The government often steps in when these debates appear to become broad-based and politically charged. But Chinese cyberspace has grown to such a size that any blog or bulletin board can become a platform faster than the government can shut it down.
"The Internet and emerging civil society in China are energizing each other," said Xiao Qiang, director of the China Internet Project at the University of California, Berkeley by e-mail. Bulletin boards and blogs have "provided a communication forum for citizen participation in Chinese public life."
But who is participating? The typical Internet user in China is young, male, with access to a good education and - if he is out of school - well-paid. These are not China's discontented.
This may help explain why Shenxia has not faced retribution for his posting and why many bulletin boards and bloggers are allowed leeway. A blog's freedom to report sensitive information that won't be found on the country's closely monitored major news portals, like Sina.com.cn, may reflect its inability to pose a threat.
China has about 5 million blogs. But if China's leading blog hoster is any indication, a blog-led revolution is unlikely anytime soon.
"There is politically sensitive stuff, but it's so much less than [the bulletin boards], because people will not write a lot of illegal content within their own sphere," said Fang Xingdong, CEO of Bokee, host to more than 2 million blogs.
It's not just self-discipline by bloggers, but by Internet companies at the direction of the government. Fang has a staff of about 10 people monitoring tens of thousands of postings daily in search of inappropriate content.
In addition, the government uses sophisticated software and advanced Internet routers from Cisco Systems, an American company, to maintain control over what pages can be accessed in China. Microsoft, Yahoo and Google all have apparently allowed the government to filter searches on their sites; punching in any of a number of sensitive keywords will lead to a dead end and, often, a brief lockdown of the Web browser.
The punishment can be much harsher for users determined to post politically sensitive content on the Web. The government has imprisoned some who have repeatedly posted material on issues like Tiananmen or multiparty democracy.
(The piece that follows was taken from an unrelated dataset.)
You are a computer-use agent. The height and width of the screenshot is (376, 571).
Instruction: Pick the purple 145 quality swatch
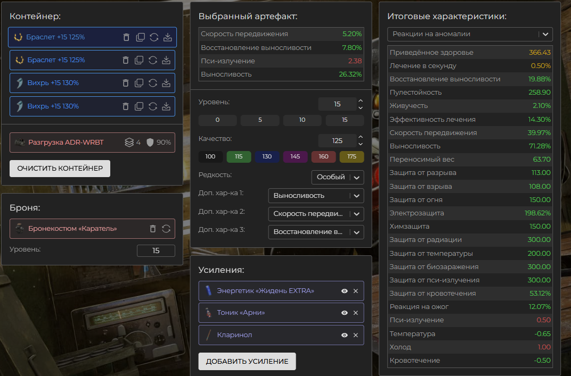pos(295,157)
"The reality of China is that there are few people in China now who would choose to be a martyr, but there are many people who will realistically weigh the pros and cons and try their best to push for the progress of this country," Shenxia said.
In his posting, Shenxia conveyed some of the tragic elements about the flood that hit the town of Shalan in Heilongjiang Province on June 10. He concluded that local officials had tried to lessen their culpability for the disaster by claiming that the flood waters came unexpectedly in a cascade from the mountains - covering up the fact that they failed to evacuate children from school before the river rose above its banks and drowned more than 100.
"I believe that the core facts about the Shalan town disaster were the negligence and indifference of local lower-level officials, and the core facts afterward were the officials' collective lies and cover-ups," he wrote.
What Shenxia found, too, was that residents believed that he and other state media reporters were part of the cover-up.
When he did report what happened, it was for an elite audience, not the people facing the greatest hardships in China today - a gap that troubles him.
"I think it's very difficult for these two groups to overlap, and this is a big issue for the progress of the country. The workers and the peasants, they have an even stronger antipathy toward bureaucracy and society, but they don't understand a lot of other things," he said. "They try hard to tell us certain stories and to try to get them published, but on the other hand they don't trust us."